Desperate Because of Poor Nursing Care, Critical Care Patient Walks Out of Temple Hospital

 
Over the weekend, a hospital patient came to the picket line pleading not to be sent back inside of the hospital due to reportedly bad nursing care.  In response to these troubling incidences, the union for nurses and healthcare professionals at Temple has filed a report with the Department of Health on Monday, April 19, 2010.
 
From PASNAP
 
Critical Care Patient Walks Out of Hospital, Twice
 
On Saturday, April 18, a patient came to the picket line outside Temple University Hospital to speak to striking nurses.  She begged the nurses’ union president, Maureen May, RN, who was at the picket line, not to be sent back inside, where she was being treated as a critical care patient.  She had two heparin locks (catheters in the vein) and a pulse oximetry wire (blood oxygen measuring device) on her left index finger.  She managed to take off her monitors, which sends off an alarm that indicates to nursing staff, signaling death or cardiac arrest.  The **point of being in an ICU is for a patient to receive close observation.  Yet, despite the alarm, this anxious and critically ill patient was able to walk out of the hospital and talk with the striking nurses. 
 
May managed to convince the patient that she needed to return to the hospital for her safety and took her to a Civil Affairs agent.  The Civil Affairs agent determined she was missing from the critical care unit and took her there. 
 
On Sunday, she escaped a second time from the Telemetry (heart monitor) floor, also a unit where she should have been under close supervision. 
 
As May reports from her exchange with this patient, “It is apparent that the nurses have not been able to attend to this patient and created an unsafe environment.  In addition to other reports we have received, we remain concerned that Temple has not been able to recruit competent replacement staff.  The hospital could have avoided all of these scary incidents by negotiating fairly or preparing for the strike by discharging such critical patients and ceasing admissions.”
 
Temple Emergency Department nurse Patricia Eakin observes, “These incidences demonstrate that the hospital is not running ‘as usual’ given that the replacement nursing staff has clearly failed to attend to this patient. They should have anticipated this patient’s attempts to leave and been pro-active with measures to alleviate her anxiety.  That’s what good nursing is – evaluate the needs of each specific patient, anticipate problems, and plan interventions to address problems.”
 
Family Member Seeks Advice from Striking Nurses
 
Today, a patient’s sister came to the picket line to ask a nurse what she can do about the poor nursing care being delivered to her ailing brother.  She spoke with Jim McCarthy, a striking Temple OR nurse.  Her brother, a gunshot victim, is intubated and on a ventilator, and medication is being used to keep him sedated.  He is under the care of replacement nurse “Miss Peggy.”

━━━━━━━━━━━━━━━━━━━━

| APPLY WHAT YOU READ |
[A] Answer these questions from the report on the Temple University Hospital nurses' strike:
(i) Who is the nurses' union president who was at the picket line?
(ii) On Sunday, from which floor did the patient escape?
(iii) What is Jim McCarthy's job at Temple?
[B] Pick up the report on the Temple University Hospital nurses' strike after its last sentence and continue it for a paragraph or two.

| INFORMATION SUPPLIED |
━━━━━━━━━━━━━━━━━━━━

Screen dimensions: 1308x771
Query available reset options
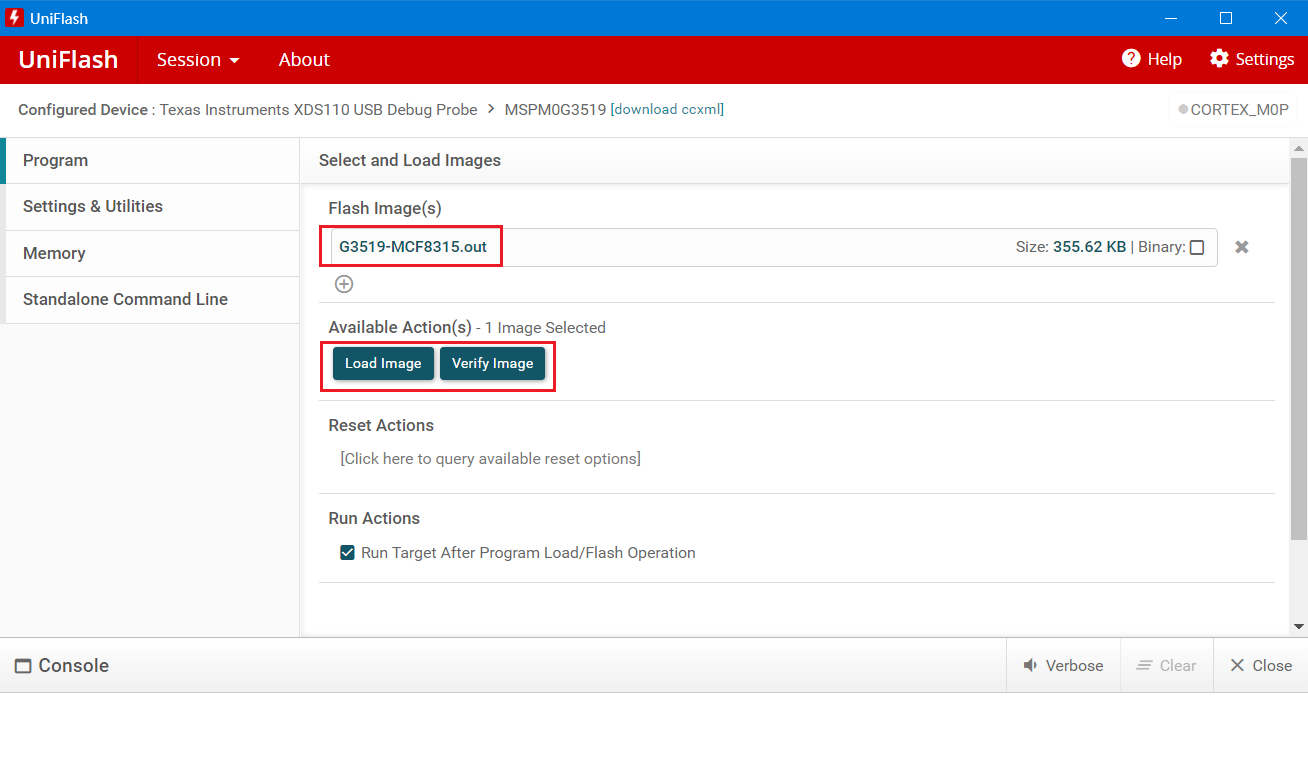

━━━━━━━━━━━━━━━━━━━━

| ANSWERS PER TASK |
[A]
(i) Maureen May, RN
(ii) The Telemetry (heart monitor) floor
(iii) He is a striking Temple OR nurse.

[B]
 
During the time in which the sister was in the room watching Miss Peggy, according to her report McCarthy, the nurse was handling her brother without gloves.  When the sister and her father asked that she wear gloves, Miss Peggy agreed, only to proceed to touch trash in a trash bin and then deliver medication to her brother’s eyes.  In another incident also witnessed by the sister, Miss Peggy allowed the sedative to run out, causing the brother to awake, agitated from the discomfort of the intubation.  
 
McCarthy told the sister to file reports with the Department of Health and file a complaint with Temple patient relations.  Says McCarthy, “Hearing about these errors from this distraught family member makes me wonder what else is going on.  No caring, competent nurse would do the things that this woman witnessed.”
 
“These incidences should never have happened.  These are major red flags for our public health officials, which is why we submitted reports to the Department of Health,” said Maureen May, RN.  “These incidences demonstrate that Temple has not recruited competent replacement staff and has had to resort to unlawful tactics in attempt to cover the gaps in patient care.  We can only guess what other gaps in care are present given that Temple has put a gag order on its staff, including its managers.”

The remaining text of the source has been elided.